Por fin, se adivinó la luz de la ventana de la casita. Ella iba a expresar su alegría por haber llegado, pero el histrión la detuvo colocándole un dedo sobre los labios y le obligó a callar. Sigilosamente, ambos se asomaron por un lateral de la ventana y observaron el interior de la casita. En la lumbre había un gran puchero que la maga Anguinet removía como si se encontrase preparando una gran cantidad de sopa. Sonreía mientras lo hacía. De pronto, Diablillo, saltó a su alrededor esgrimiendo algo en su manita. Benita soltó el cucharón con el que removía el interior del puchero y aplaudió la alegría del pícaro que no dejaba de danzar a su alrededor.
-¡Vía libre! ¡Entremos! –Ordenó Tonino. –A ver qué desastre ha propiciado éste zascandil en mi casa.
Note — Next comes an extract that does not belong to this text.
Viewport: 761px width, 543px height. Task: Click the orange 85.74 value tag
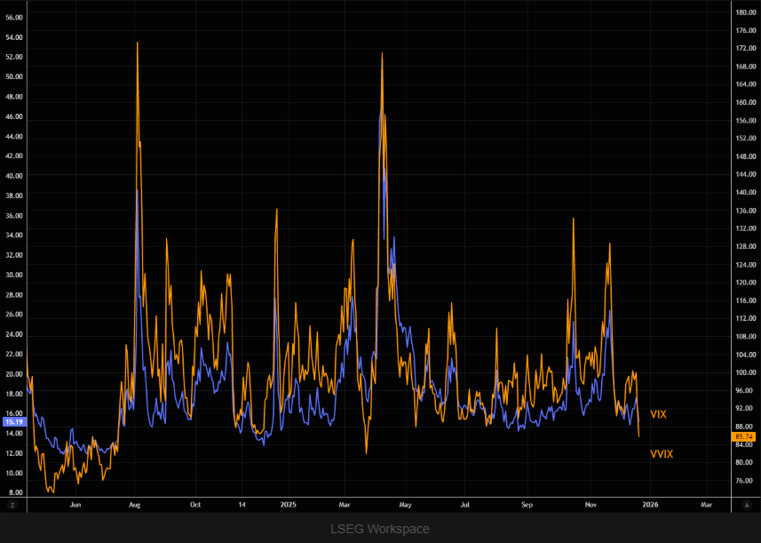744,437

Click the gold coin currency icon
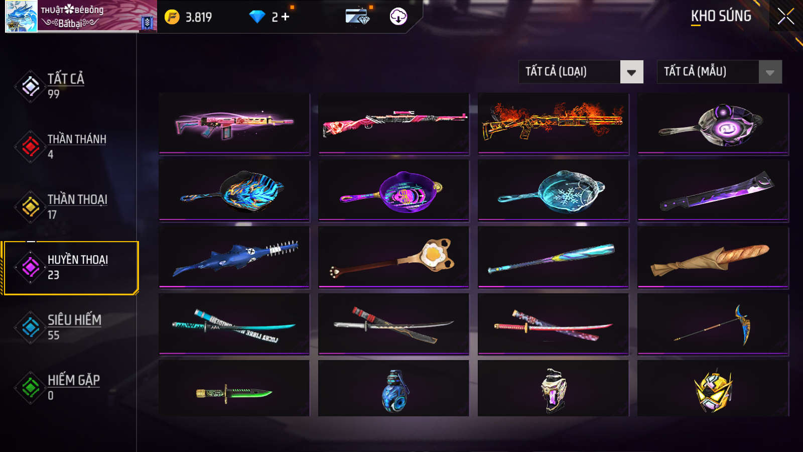pos(172,17)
Sin esperar que ella le respondiese empujó la puerta dejándola abierta de par en par.
-Cerrad la puerta que el calor se marcha con facilidad. –Le reprochó Benita sin mirarle mientras removía el puchero que estaba en la lumbre. –¡Cuánto habéis tardado! Un poco más y no llegáis a la hora de la cena.
-Marta, encima de la cama te he dejado ropa seca para cambiarte. También hay calzado apropiado para ti.
La archivera, sorprendida por las indicaciones de la taumaturga la obedeció. Se dirigió a la habitación indicada y tal como se lo había dicho, allí encontró un vestido muy sencillo de labriega y junto a la cama un par de botines de fieltro.
Cuando salió de la habitación, Diablillo, Tonino y la maga ya se encontraban sentados en la mesa del comedor. Sorbían, a grandes cucharadas, la sopa que tenían en los platos.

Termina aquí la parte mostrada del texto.